** START RECORDS SHOWN **

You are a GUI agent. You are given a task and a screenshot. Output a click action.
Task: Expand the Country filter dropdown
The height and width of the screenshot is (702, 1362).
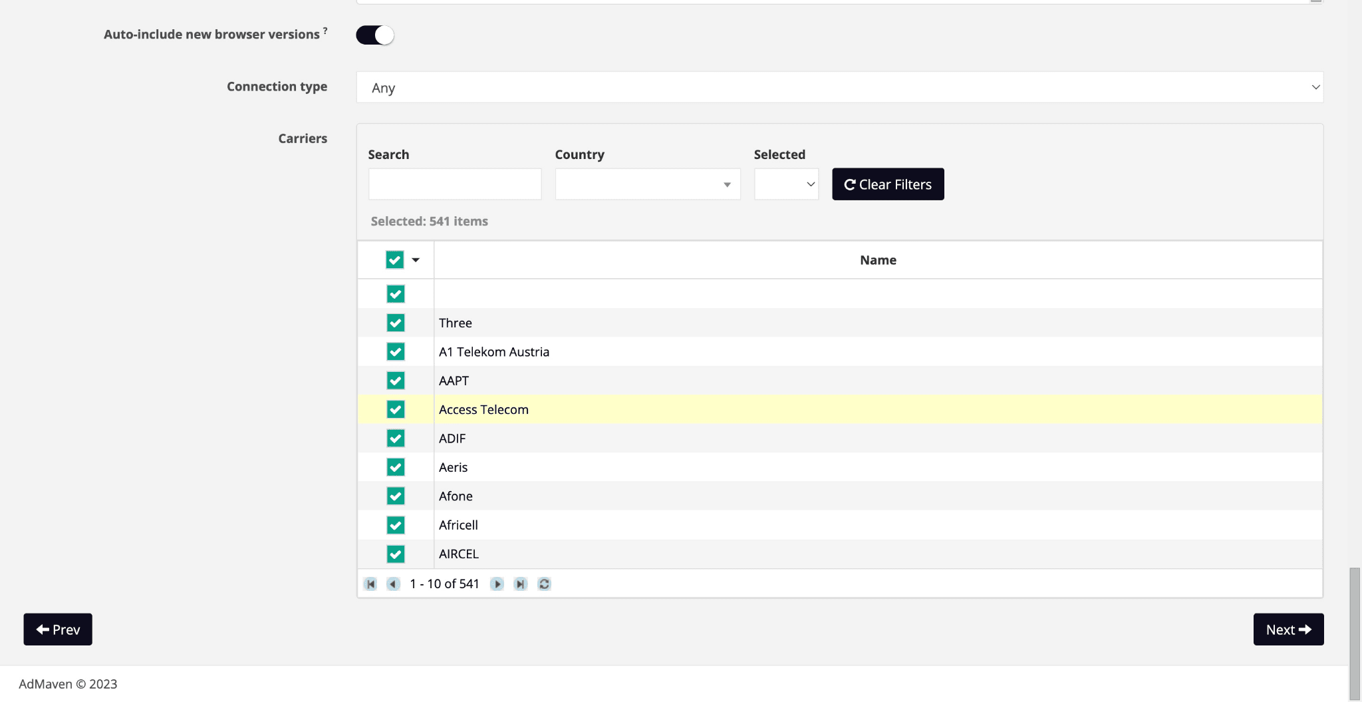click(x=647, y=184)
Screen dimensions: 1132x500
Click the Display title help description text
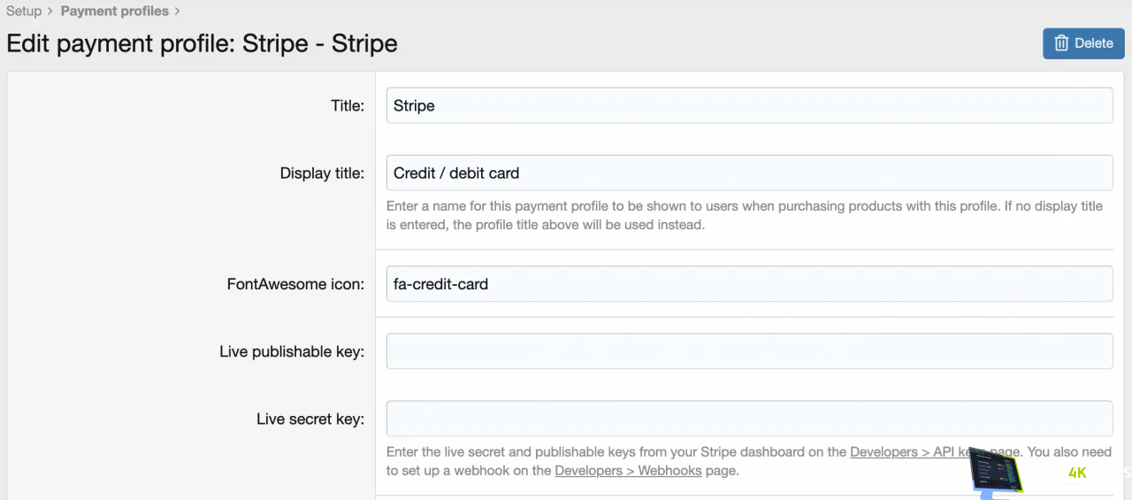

** END RECORDS SHOWN **
** START RECORDS SHOWN **

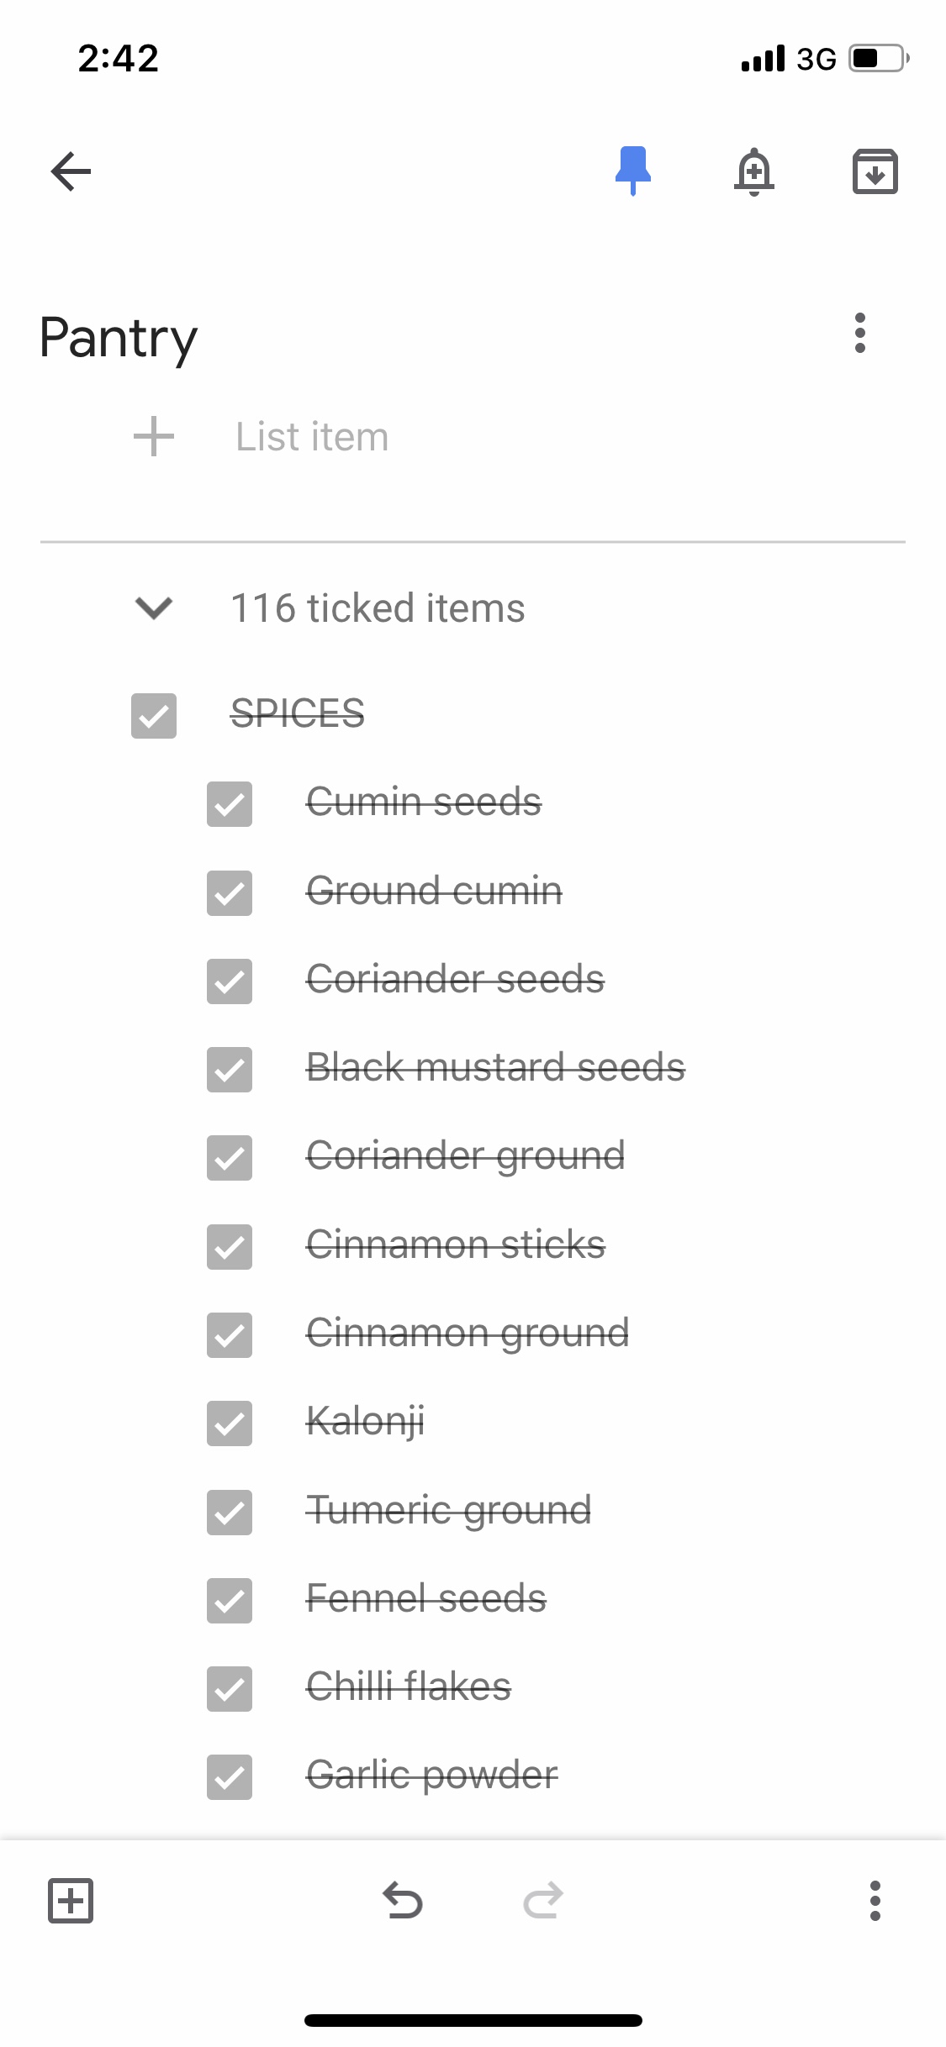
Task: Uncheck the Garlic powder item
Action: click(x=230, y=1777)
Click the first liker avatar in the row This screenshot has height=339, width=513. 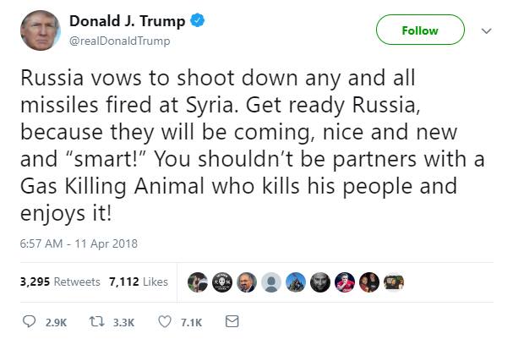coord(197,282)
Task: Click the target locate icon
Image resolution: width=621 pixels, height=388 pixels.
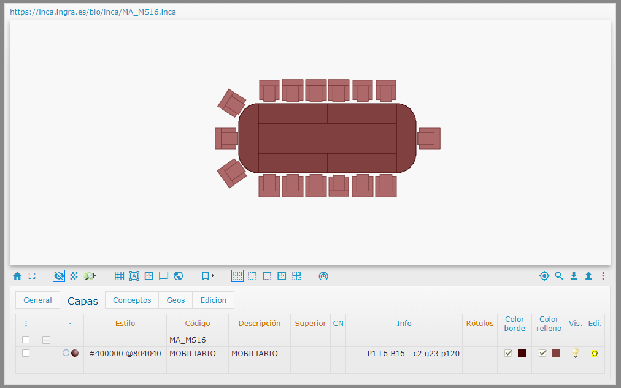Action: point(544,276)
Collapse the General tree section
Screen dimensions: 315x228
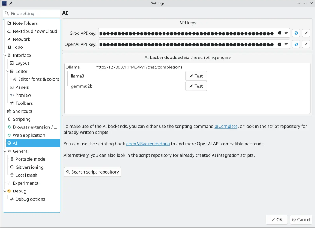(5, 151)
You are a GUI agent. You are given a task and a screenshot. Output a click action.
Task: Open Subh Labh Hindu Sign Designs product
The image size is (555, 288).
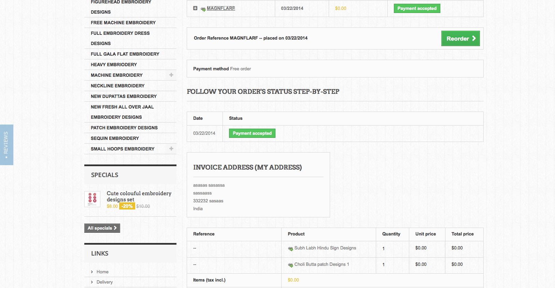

** END RECORDS SHOWN **
** START RECORDS SHOWN **

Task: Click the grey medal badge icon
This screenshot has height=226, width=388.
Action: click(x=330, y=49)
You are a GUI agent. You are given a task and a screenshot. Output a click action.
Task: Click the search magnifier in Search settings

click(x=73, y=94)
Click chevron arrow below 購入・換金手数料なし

** END RECORDS SHOWN **

--- REQUIREMENTS ---
Write out again the lines from the line with "Task: Click the target locate icon" to the line with "The image size is (555, 288).", both included, with the requests kept unchanged. Multiply each coordinate in the answers by 0.3, round to whole numbers with halves going up, and leave the pictures out.

--- SOLVED PROBLEM ---
Task: Click the target locate icon
Image resolution: width=621 pixels, height=388 pixels.
Action: point(163,83)
Collapse the General tree section
Screen dimensions: 315x228
(2, 45)
You are a GUI agent. You are given a task and a screenshot. Output a click action.
Task: Open Subh Labh Hindu Sign Designs product
The image size is (555, 288).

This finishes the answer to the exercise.